▶ WRITTEN EXERCISE:
Please return the entries below unchanged, from the line containing "This screenshot has height=820, width=750." through the line containing "click(307, 394)", with both of those lines included.

▶ PROVIDED INFORMATION:
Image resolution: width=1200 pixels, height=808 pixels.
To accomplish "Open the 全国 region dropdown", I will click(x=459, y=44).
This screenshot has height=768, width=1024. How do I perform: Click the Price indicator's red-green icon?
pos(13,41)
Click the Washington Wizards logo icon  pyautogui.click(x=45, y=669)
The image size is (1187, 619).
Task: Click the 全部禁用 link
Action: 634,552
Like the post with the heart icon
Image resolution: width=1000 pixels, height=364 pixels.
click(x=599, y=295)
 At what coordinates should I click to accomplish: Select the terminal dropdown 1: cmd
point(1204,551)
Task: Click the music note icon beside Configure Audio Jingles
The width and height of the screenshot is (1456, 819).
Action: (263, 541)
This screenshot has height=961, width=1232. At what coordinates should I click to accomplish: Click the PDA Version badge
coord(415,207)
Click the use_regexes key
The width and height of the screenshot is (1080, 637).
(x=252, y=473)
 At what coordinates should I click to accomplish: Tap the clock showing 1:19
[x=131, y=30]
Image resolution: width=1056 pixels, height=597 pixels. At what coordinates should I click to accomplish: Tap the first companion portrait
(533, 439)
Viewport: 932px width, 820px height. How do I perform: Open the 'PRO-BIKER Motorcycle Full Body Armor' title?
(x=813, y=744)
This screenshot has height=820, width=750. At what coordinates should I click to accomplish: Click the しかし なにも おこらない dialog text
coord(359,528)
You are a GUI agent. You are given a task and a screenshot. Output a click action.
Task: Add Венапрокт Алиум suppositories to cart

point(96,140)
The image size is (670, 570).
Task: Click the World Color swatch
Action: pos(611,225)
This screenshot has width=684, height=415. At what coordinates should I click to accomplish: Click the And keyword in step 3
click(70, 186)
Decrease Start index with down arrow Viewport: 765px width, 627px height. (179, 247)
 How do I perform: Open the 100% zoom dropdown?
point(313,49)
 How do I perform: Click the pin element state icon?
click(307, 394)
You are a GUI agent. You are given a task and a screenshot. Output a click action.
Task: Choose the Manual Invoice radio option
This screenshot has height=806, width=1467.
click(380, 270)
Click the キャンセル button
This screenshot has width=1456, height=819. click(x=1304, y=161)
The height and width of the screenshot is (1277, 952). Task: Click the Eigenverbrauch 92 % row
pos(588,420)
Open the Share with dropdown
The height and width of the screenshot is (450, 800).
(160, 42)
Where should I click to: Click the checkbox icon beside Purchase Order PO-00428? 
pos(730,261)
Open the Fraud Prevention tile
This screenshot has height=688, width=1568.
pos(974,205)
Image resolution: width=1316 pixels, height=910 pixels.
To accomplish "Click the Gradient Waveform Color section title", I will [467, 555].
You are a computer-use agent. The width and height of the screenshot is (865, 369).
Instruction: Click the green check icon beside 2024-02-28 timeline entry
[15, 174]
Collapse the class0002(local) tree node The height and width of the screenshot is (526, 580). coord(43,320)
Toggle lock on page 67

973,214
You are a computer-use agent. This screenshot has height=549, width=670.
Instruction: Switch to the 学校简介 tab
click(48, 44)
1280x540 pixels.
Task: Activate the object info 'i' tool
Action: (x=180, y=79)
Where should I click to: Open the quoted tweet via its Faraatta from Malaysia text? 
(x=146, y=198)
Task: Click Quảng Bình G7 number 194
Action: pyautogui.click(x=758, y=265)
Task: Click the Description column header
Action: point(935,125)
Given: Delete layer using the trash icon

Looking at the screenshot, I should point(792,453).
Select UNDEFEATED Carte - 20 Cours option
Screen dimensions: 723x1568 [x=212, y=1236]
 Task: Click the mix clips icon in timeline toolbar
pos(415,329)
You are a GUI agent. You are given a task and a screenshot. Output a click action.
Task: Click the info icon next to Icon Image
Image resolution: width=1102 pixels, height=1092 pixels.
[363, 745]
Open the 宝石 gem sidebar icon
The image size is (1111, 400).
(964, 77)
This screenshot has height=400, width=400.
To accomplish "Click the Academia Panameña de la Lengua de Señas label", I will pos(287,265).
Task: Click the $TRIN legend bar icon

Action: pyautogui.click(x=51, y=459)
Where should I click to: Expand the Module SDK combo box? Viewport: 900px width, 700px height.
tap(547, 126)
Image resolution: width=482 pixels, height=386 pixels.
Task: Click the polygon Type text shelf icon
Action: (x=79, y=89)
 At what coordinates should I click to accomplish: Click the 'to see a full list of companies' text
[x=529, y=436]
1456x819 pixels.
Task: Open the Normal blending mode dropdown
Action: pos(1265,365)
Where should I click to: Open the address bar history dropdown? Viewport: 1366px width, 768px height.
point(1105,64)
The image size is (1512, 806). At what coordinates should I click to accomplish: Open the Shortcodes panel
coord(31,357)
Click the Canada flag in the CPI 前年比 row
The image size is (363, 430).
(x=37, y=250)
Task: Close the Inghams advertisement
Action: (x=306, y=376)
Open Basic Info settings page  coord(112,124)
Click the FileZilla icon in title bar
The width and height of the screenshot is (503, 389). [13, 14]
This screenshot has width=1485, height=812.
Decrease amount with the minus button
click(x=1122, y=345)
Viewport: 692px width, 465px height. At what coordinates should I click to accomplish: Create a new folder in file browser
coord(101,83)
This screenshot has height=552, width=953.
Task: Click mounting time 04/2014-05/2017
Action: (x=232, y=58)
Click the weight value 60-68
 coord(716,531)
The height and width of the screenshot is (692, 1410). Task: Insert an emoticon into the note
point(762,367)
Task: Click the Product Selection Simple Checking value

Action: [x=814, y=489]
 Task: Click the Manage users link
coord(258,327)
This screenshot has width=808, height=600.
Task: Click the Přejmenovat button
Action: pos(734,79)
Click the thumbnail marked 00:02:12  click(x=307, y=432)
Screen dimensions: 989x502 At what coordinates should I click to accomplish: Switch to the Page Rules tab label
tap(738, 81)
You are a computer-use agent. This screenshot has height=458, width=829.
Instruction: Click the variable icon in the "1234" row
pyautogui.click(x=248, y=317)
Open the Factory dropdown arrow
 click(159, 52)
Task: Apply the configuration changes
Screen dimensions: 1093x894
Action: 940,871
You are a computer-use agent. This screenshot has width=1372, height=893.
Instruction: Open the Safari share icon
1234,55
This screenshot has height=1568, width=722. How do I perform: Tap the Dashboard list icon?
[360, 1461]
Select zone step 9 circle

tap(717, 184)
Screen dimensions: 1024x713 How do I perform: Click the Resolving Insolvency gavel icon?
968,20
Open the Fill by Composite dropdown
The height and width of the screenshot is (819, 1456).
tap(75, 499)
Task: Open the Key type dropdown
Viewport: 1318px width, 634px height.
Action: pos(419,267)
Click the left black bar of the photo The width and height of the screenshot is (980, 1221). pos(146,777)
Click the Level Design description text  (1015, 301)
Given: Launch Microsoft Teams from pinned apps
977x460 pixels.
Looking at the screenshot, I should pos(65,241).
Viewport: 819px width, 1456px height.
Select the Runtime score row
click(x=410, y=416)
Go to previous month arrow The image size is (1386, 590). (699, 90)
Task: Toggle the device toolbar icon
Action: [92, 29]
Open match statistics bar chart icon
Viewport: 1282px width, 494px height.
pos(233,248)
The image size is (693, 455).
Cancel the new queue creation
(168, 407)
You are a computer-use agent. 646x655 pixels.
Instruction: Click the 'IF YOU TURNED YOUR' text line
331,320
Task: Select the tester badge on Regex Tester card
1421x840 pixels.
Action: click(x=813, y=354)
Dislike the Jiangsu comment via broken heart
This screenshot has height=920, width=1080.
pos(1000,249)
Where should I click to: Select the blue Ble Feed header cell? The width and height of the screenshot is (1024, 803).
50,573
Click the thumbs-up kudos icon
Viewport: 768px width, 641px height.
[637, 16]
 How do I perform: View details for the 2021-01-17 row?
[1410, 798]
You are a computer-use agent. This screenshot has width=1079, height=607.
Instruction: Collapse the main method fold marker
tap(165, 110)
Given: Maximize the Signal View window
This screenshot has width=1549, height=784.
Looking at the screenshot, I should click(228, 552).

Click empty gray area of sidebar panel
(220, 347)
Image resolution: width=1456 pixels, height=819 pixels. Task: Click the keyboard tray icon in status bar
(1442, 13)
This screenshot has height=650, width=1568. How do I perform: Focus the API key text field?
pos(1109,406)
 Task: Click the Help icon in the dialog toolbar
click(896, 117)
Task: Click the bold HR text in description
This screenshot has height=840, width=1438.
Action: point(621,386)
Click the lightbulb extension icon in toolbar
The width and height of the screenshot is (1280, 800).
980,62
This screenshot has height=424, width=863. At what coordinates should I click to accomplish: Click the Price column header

▶ ANSWER IN FULL:
This screenshot has height=820, width=750. At what coordinates should I click to accomplish: Click the しかし なにも おこらない dialog text
coord(359,528)
You are a GUI agent. You are given a task and a screenshot. Output a click action.
Task: Add Венапрокт Алиум suppositories to cart

point(96,140)
The image size is (670, 570).
Task: Click the World Color swatch
Action: pos(611,225)
This screenshot has width=684, height=415. At what coordinates should I click to accomplish: Click the And keyword in step 3
click(70, 186)
Decrease Start index with down arrow Viewport: 765px width, 627px height. (179, 247)
 How do I perform: Open the 100% zoom dropdown?
point(313,49)
 How do I perform: Click the pin element state icon?
click(307, 394)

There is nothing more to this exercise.